Merci de vos réponses ! Une amie m'a suggéré "in a timely manner" qu'en pensez vous ? cette expression est lourde et sonne frenglish mais je crois l'avoir déjà rencontrée.


----------



## broglet

Kelimutu - that does not prove it is English but it does suggest that it might be American

elodie - 'in a timely manner' est un peu soutenu et/ou démodé mais il se comprendrait parfaitement


----------



## wildan1

elodie86 said:


> Merci de vos réponses ! Une amie m'a suggéré "in a timely manner"  qu'en pensez vous ? cette expression est lourde et sonne frenglish mais je crois l'avoir déjà rencontrée.


L'expression est courante dans le langage professionnel, du moins en AE ; elle n'a rien de "frenglish" ! 

Je pense que l'expression est tout à fait appropriée pour une lettre de motivation, qui en général devrait être rédigée sur un registre un peu soutenu.

PS : Notez que je viens de fusionner votre question avec le fil existant dans notre dictionnaire WR sur le même thème.
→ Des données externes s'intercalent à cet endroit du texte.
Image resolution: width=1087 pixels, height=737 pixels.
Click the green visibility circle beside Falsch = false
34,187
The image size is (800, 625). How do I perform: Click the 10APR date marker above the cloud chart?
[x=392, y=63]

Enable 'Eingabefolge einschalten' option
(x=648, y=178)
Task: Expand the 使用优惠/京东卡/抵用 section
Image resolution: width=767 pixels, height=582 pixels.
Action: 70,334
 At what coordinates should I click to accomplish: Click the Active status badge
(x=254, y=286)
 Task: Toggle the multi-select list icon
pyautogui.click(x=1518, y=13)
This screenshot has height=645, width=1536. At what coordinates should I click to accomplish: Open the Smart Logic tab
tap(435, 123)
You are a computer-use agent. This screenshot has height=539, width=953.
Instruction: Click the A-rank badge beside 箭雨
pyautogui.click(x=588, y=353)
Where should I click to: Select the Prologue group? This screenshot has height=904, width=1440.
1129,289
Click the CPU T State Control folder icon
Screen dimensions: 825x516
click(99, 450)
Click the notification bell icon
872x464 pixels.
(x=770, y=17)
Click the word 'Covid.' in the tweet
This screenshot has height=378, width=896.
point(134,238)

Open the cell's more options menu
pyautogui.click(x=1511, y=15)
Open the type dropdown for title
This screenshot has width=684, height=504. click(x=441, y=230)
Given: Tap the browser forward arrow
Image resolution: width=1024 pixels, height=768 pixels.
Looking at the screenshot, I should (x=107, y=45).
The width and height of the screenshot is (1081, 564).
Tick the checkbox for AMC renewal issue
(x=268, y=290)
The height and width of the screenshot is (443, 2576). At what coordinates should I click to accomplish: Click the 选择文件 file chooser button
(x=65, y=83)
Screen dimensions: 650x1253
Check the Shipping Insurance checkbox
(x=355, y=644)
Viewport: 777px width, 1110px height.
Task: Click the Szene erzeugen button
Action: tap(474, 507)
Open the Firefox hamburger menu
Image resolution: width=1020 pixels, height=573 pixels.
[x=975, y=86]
Merci dans l'avenir de chercher dans le dico avant de lancer un nouveau fil ; cela évite la création de fils doublons.


----------



## Kelimutu

Broglet, if you do a search there are plenty of examples of its use in UK English... 
here is just one of them: 
http://www.viagogo.co.uk/help.aspx?helpid=1000892


----------



## guillaumedemanzac

From all the above, I would choose *without delay* as the most direct and closest to the French. *At your earliest conenience *is also good but means as soon as you tell us when.
guillaume


----------



## franc 91

as soon as we can (another suggestion)


----------



## Enquiring Mind

... at the earliest opportunity (yet another!)


----------



## broglet

For me the best translations are 1 'without delay' and 2 'as soon as possible'

It is worth noting that 1 could seem slightly more demanding or impolite than 2


----------



## guillaumedemanzac

Yes I agree, but *without further delay* is the most aggressive phrase. And if you are speaking and making a promise *without delay* is fine.
*I will send the item without delay*.
*Please send me the item without further delay*.  - criticizing the previous delays.
*I will send the item as soon as possible.* - could be a little slower than *without delay*.
guillaume


----------



## wildan1

_without delay _sounds more like _sans tarder_ to me

(remember FR _délai _means _deadline_, not EN _delay_, which means FR _retard_)


----------



## broglet

another commonly used expression worth considering is 'by return'


----------



## princemyshkin

In a timely fashion


----------